Stück für Stück wurde das altehrwürdige Schnabelholz-Stadion adaptiert, Tribünen verschoben und zur modernen Arena ausgebaut. Im Mai wurde zum Saisonabschluss die Südtribüne offiziell eingeweiht – um gleichzeitig schon wieder Überlegungen laufen zu haben, das Innenleben der Tribüne attraktiver zu gestalten und einen einheitlichen Innenbereichsplan für die ganze kleine Arena zu erarbeiten. Präsident Kopf im Hintergrund und Geschäftsführer Längle denken aber über das Stadion, in das seit 2014 3,5 Millionen Euro aus eigenen Mitteln investiert wurden, hinaus. Wer sich sportlich nicht verankern kann, braucht auch kein Stadion, das im Endausbau mit 8000 überdachten Sitzplätzen auch UEFA-4-Normen entsprechen soll und als „Vorarlberg-Arena“ der Stolz des Ländles sein soll, gelegen in einer 6341-Einwohner-Gemeinde. Also wird auch in den Sportbereich investiert. Aber nicht so, wie bei vielen anderen vermeintlichen Dorfclubs, in Namen und schnellen Erfolg, sondern in Langfristigkeit. Neben dem auf grüner Wiese gelegenen Stadion wird ein zweistöckiges Gebäude mit 990m² entstehen, das all das enthält, was für professionellen Fußball notwendig ist: Kraftraum, Arztzimmer, Physioraum und nicht zuletzt Büroräumlichkeiten für den Verein, der aktuell schon starke Web-2.0-Auftritte hinlegt und auch in Planung und Umsetzung an Professionalität viele Vereine in Österreich weit überflügelt. Rund zweieinhalb Millionen wird dieses Baulos ausmachen, 40% davon zahlt das Land Vorarlberg, auch die Gemeinde wird nicht untätig bleiben. Aber auch das wird es noch nicht gewesen sein. Die Rheindörfler planen gerade den Ausbau ihres Trainingszentrums neben dem Stadion und haben die Finanzierung bereits stehen, intensivieren gleichzeitig die Zusammenarbeit mit der Akademie Mehrerau mit der Vorstellung, bei der Neubestellung des sportlichen Verantwortlichen eingebunden zu werden. Das Stadion soll zum Veranstaltungszentrum heranwachsen und nicht nur an Spieltagen genutzt werden, weshalb ein Neubau des Businessclub folgen soll. Für die Projektentwicklung sind mit Fohrenburger, Pfanner und der Borg-Servicegruppe bereits drei starke Investoren mit an Bord – Altach boomt.

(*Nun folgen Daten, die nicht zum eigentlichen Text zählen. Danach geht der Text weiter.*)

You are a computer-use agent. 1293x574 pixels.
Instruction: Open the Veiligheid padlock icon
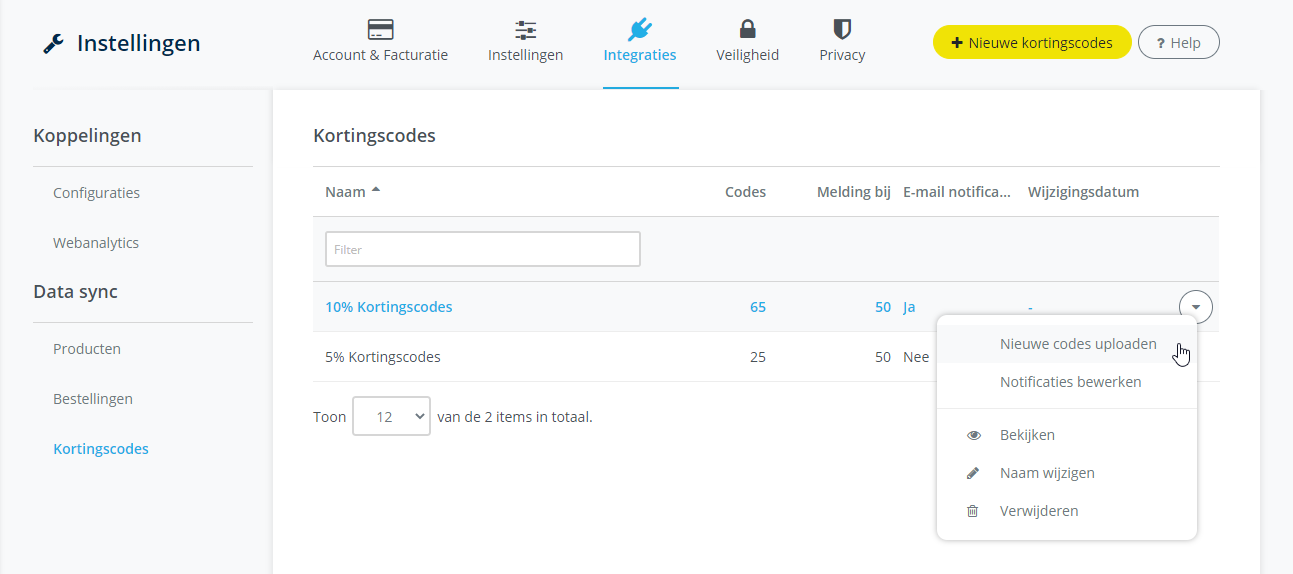(x=747, y=29)
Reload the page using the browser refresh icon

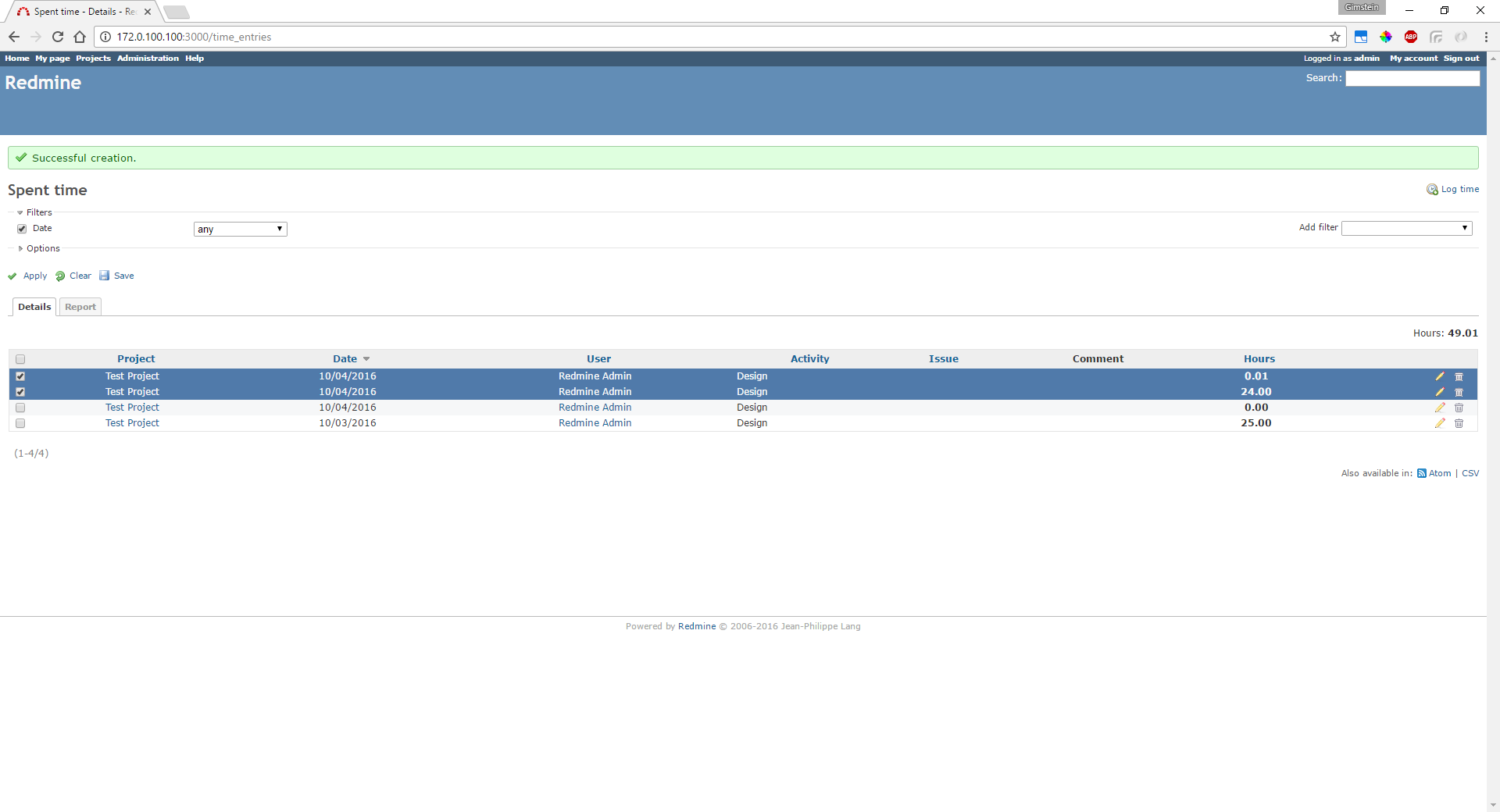click(x=58, y=37)
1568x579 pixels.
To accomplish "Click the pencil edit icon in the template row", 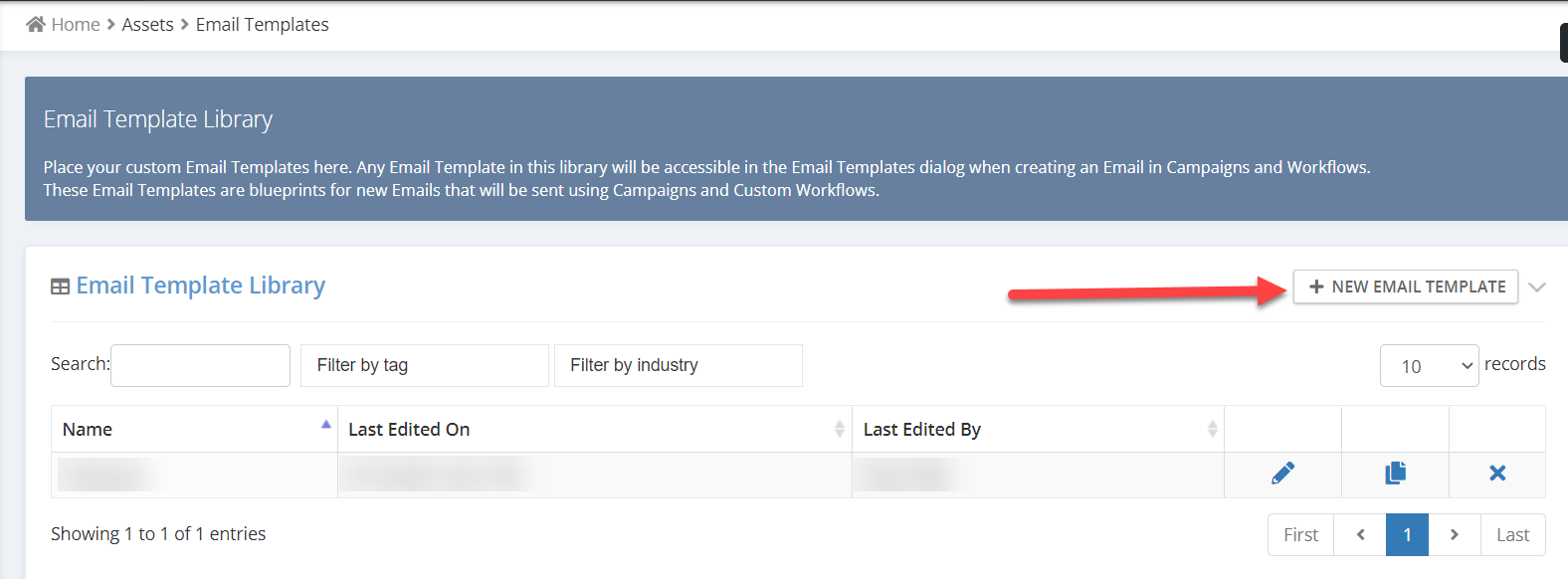I will point(1282,474).
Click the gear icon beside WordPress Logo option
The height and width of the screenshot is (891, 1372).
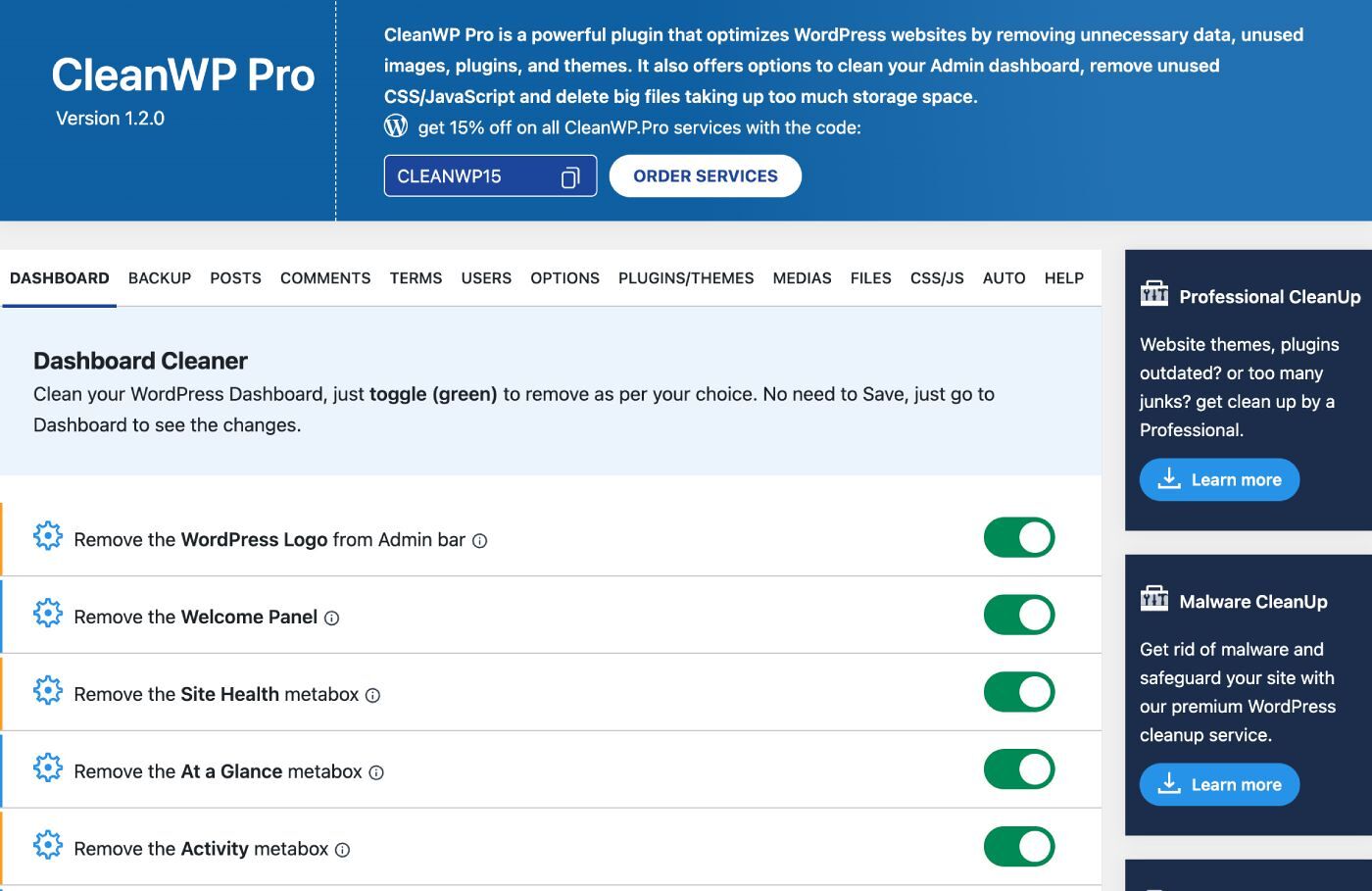coord(48,535)
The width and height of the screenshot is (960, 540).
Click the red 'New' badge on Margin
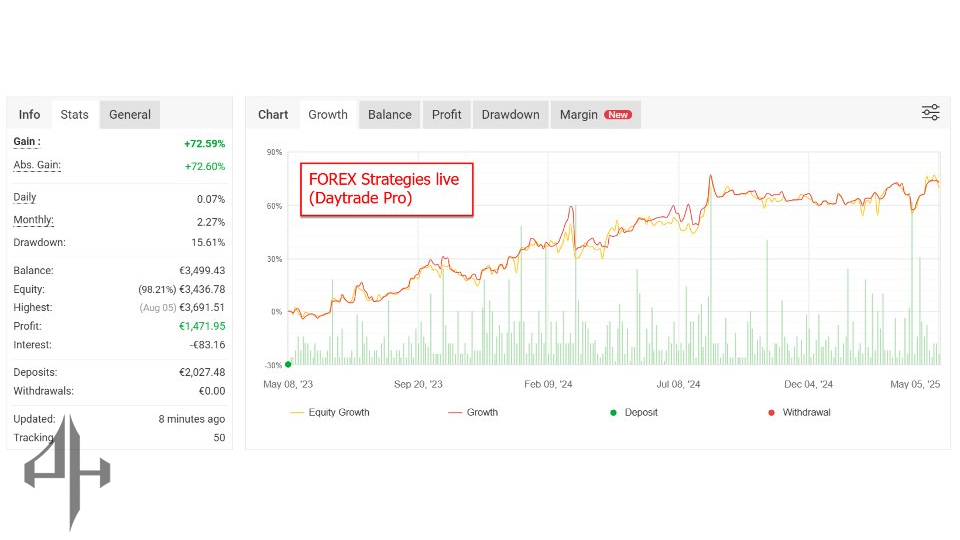pos(618,115)
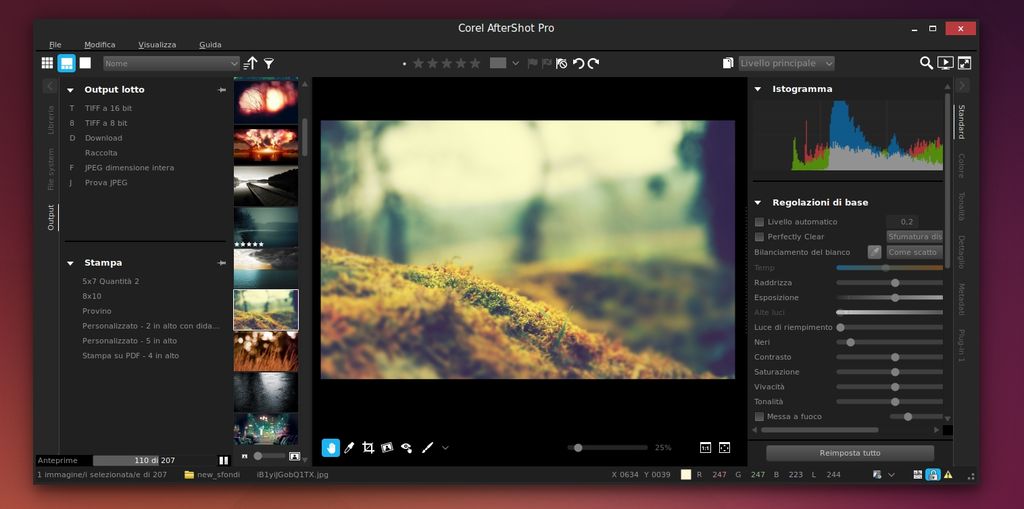Click the Esposizione slider

(889, 297)
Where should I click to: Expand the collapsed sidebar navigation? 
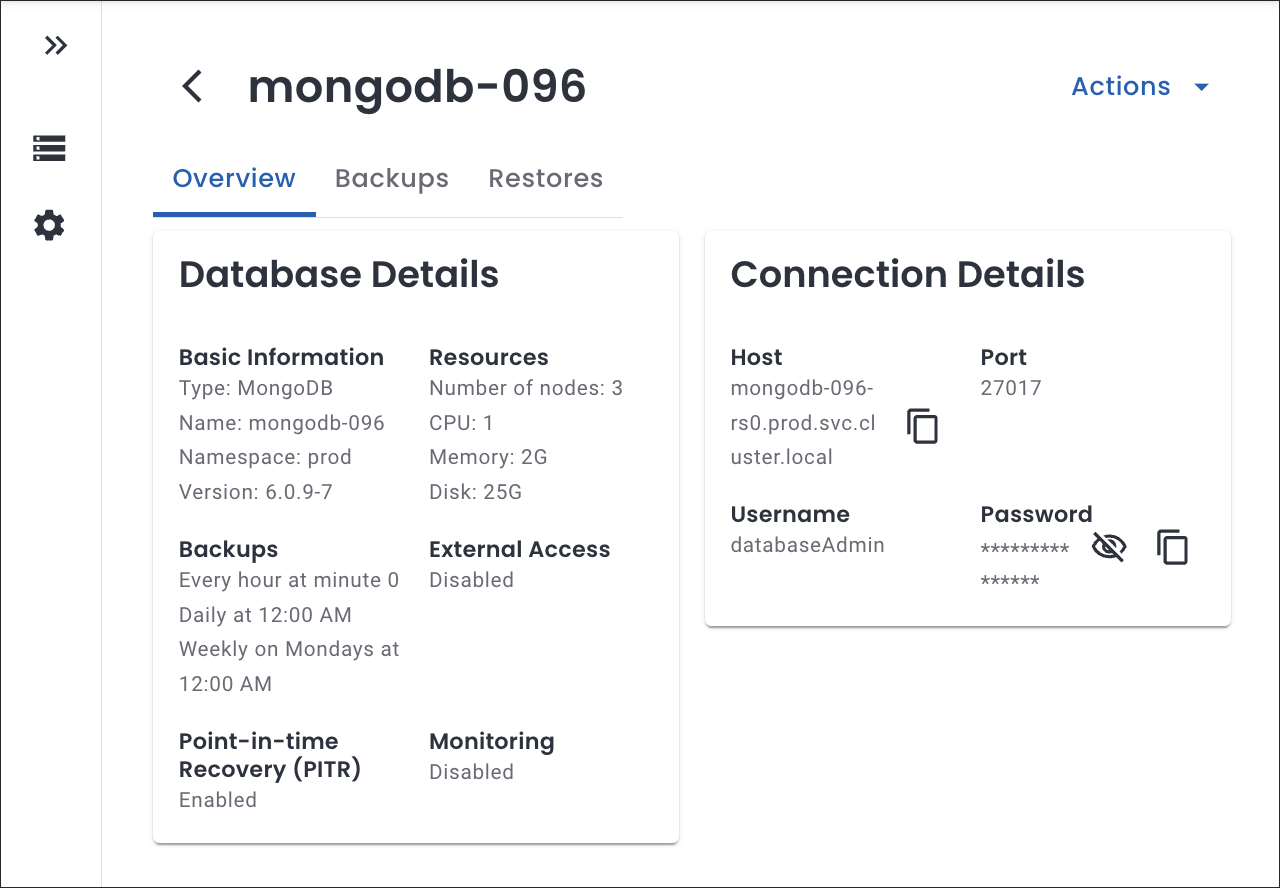[x=56, y=46]
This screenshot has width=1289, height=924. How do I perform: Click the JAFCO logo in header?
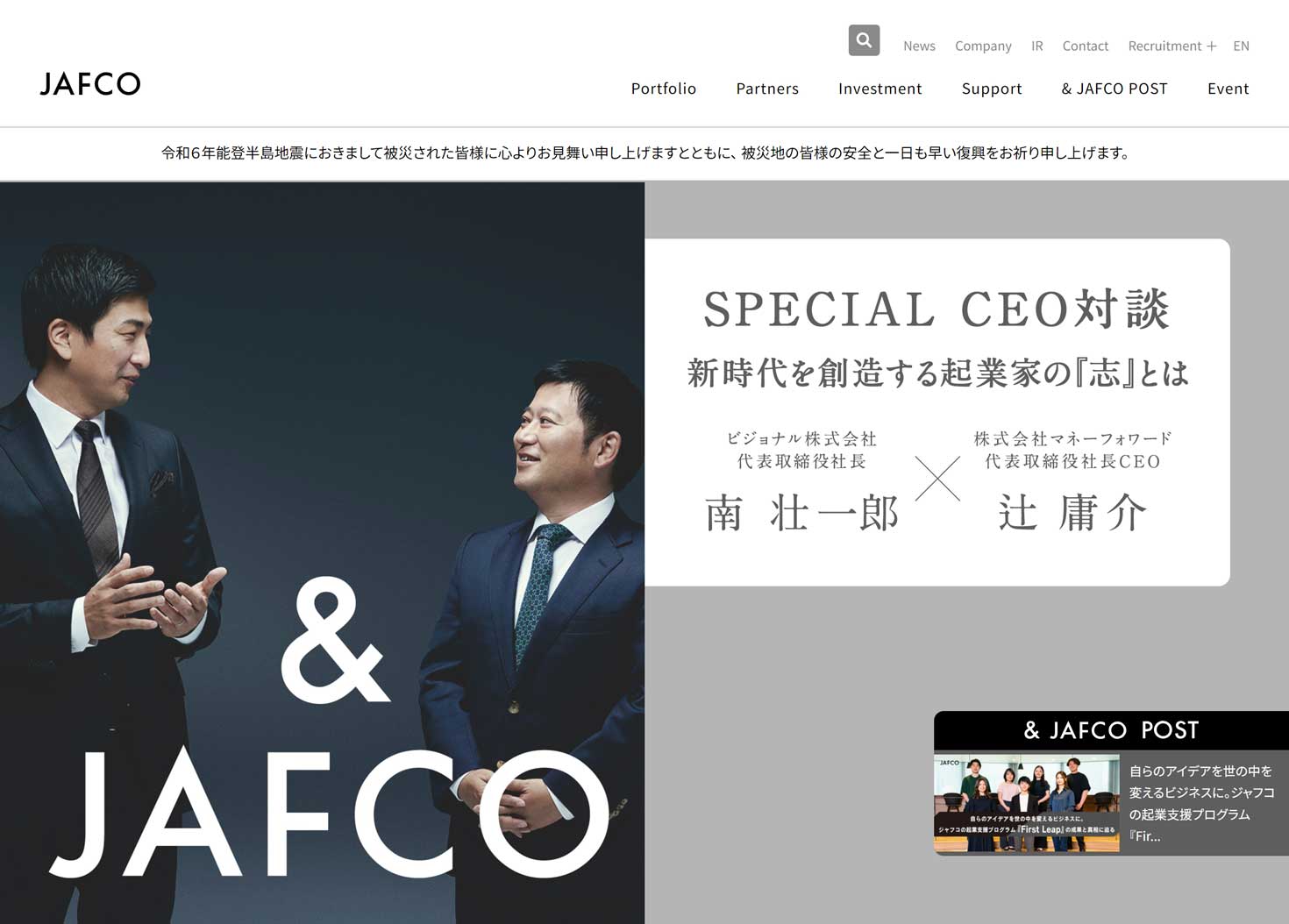[90, 84]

Schaffa, Schaffa, Hüsle baoua

Mit Altach wird auch in Zukunft zu rechnen sein. Verstärkt sogar, denn der Verein hat all diese Investitionen in seine Zukunft in einer Art geschafft, die Bewunderung hervorrufen muss: mit positiven Budgetzahlen. Der Verein ist schuldenfrei, mehr noch, er hat positives Eigenkapital. Schaffa, Schaffa, Hüsle baoua, das war immer schon das Motto im Ländlä. Wenn die VN, Vorarlbergs größte Zeitung, dann im Kommentar „Tirol als Messlatte“ vorbringt und dabei all die Schwierigkeiten, die in Innsbruck den Weg pflastern, übersieht, dann scheint der Arlberg doch manchmal höher als gedacht.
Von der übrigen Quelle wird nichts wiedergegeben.